La dissertation est un frein pour les esprits philosophiques, qui les dénature bien regrettablement là où ils sont indépendants ; elle n’est pas une propédeutique pour tous les autres, mais un exercice de style qui prend toujours plus de place à mesure que les élèves du secondaire y sont moins préparés en amont, anticipant qui plus est sur l’enseignement de la philosophie dans les classes préparatoires dont on observe les conséquences jusqu’à l’ENS où de nombreux élèves conçoivent le mémoire de M2 comme “une longue dissertation”. Ce dont ils peinent toujours à s’extirper à l’échelle de la thèse.
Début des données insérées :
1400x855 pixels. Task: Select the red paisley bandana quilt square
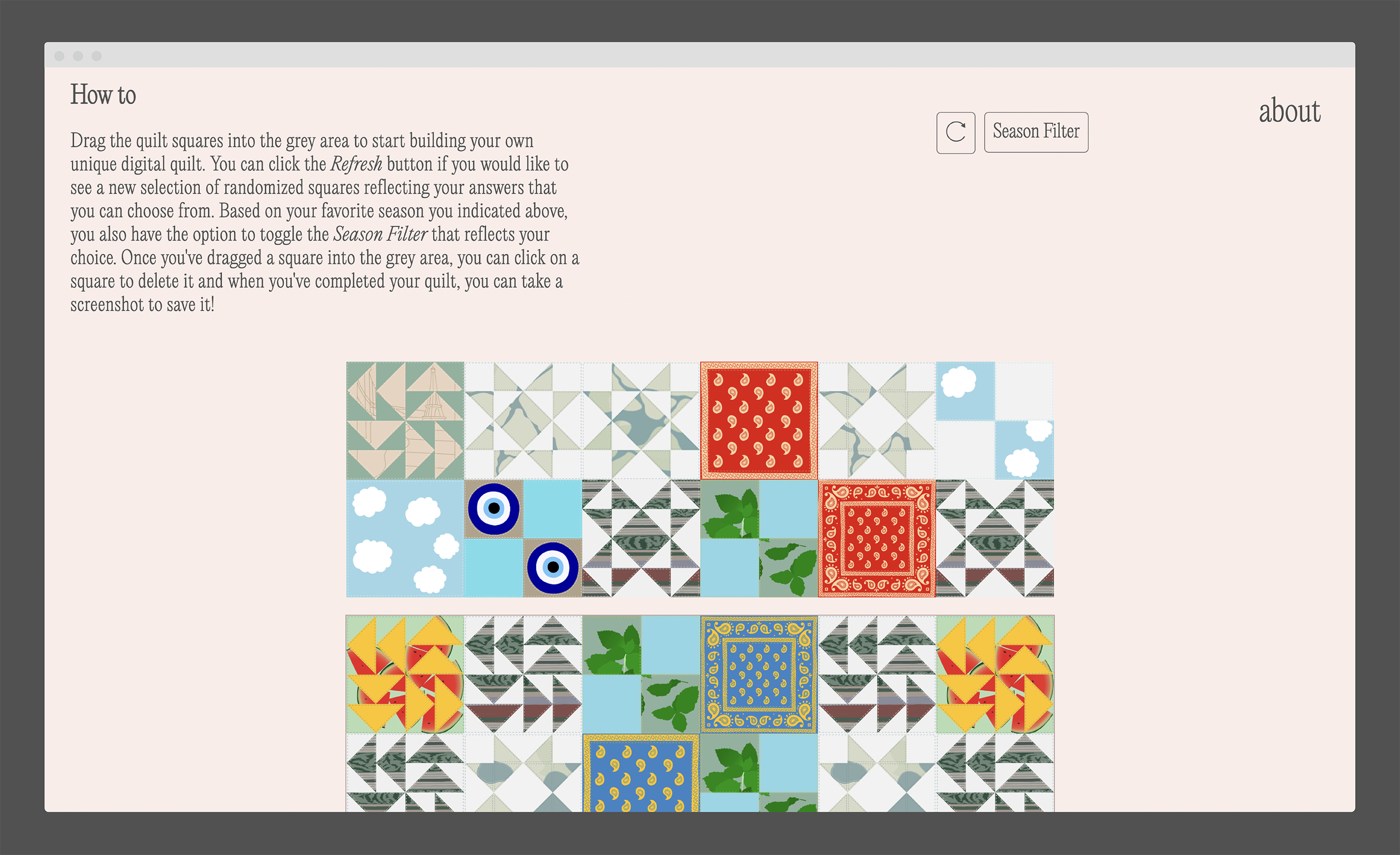[758, 421]
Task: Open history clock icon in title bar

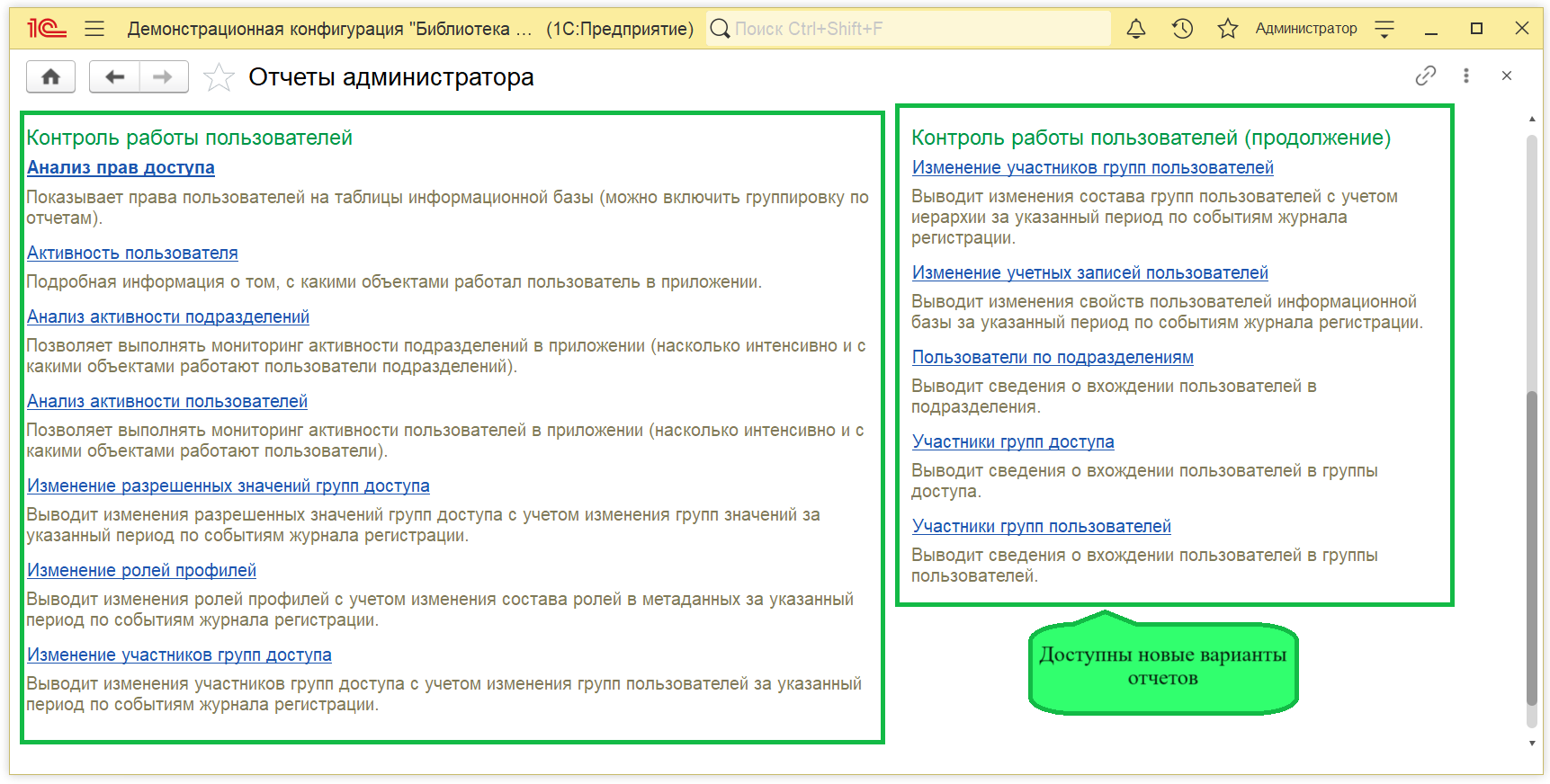Action: click(1182, 29)
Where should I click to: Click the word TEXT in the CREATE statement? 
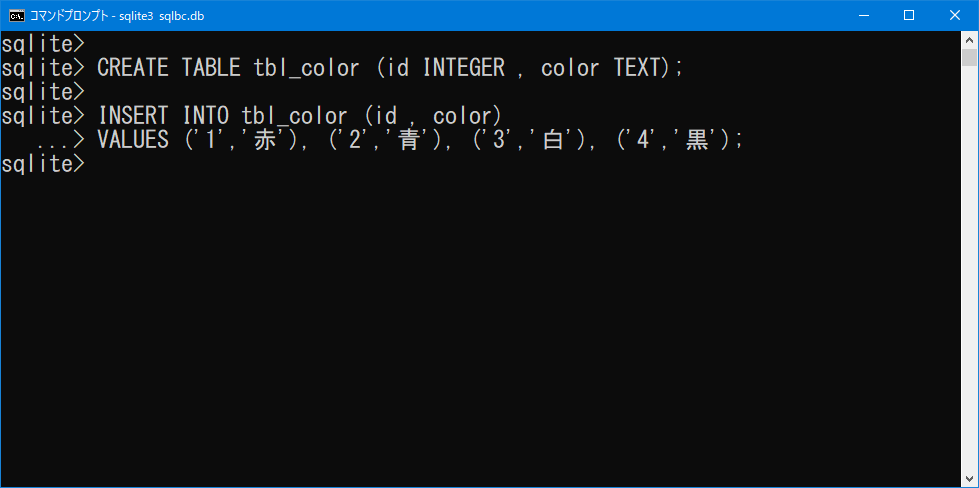[x=637, y=68]
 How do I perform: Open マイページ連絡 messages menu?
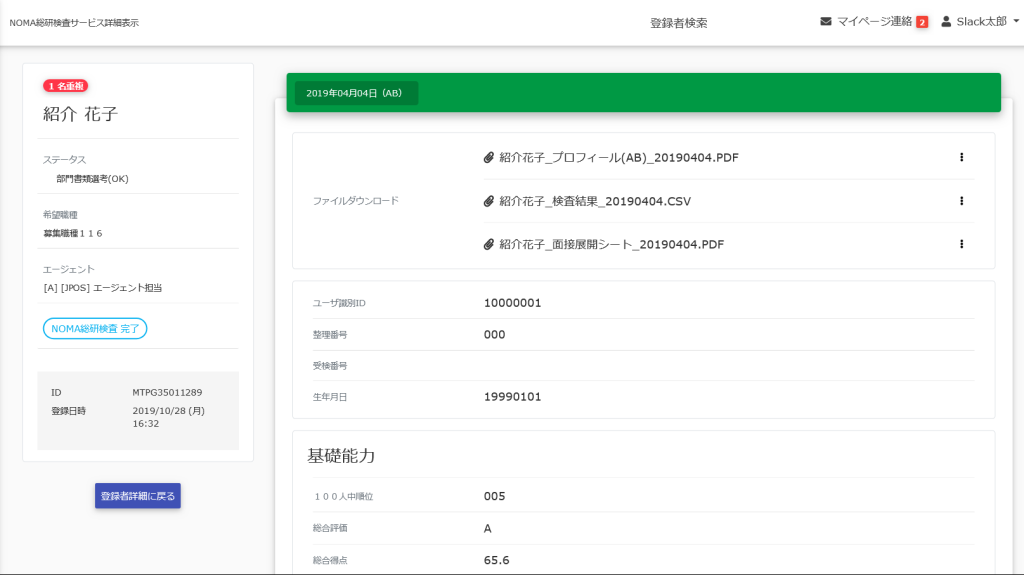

Je ne veux pas faire peser sur cet exercice trop de responsabilités, ce serait clairement un excès, mais je ne crois pas qu’il soit sans lien avec l’incapacité foncière de nombreux chercheurs à produire de réels savoirs. Et je crois même qu’il détourne les plus naturellement philosophiques d’entre eux pour en faire, au mieux, des généralistes et des professeurs auxquels il serait bon de n’accorder que le titre de préparateurs aux concours ou d’historiens des idées. 

Conservation ou fuite en avant ?

Il semble que l’on rencontre une opposition vigoureuse à la suppression de cet exercice en raison de deux croyances délétères

que la dissertation fait advenir une pensée philosophique : chose dont j’ai montré, quoique d’une manière non définitive et partiale je l’admets, en quoi elle était à mes yeux un non-sens et une contre-vérité ;
que la dissertation fait le prestige de l’enseignement de la philosophie, et que tout l’édifice menace de s’effondrer si l’on renonce à cette “ultime” exigence, comme si c’était, dans le contexte, la dernière chose à laquelle il fallait s’accrocher comme une moule à son rocher pour que l’école ait encore un sens.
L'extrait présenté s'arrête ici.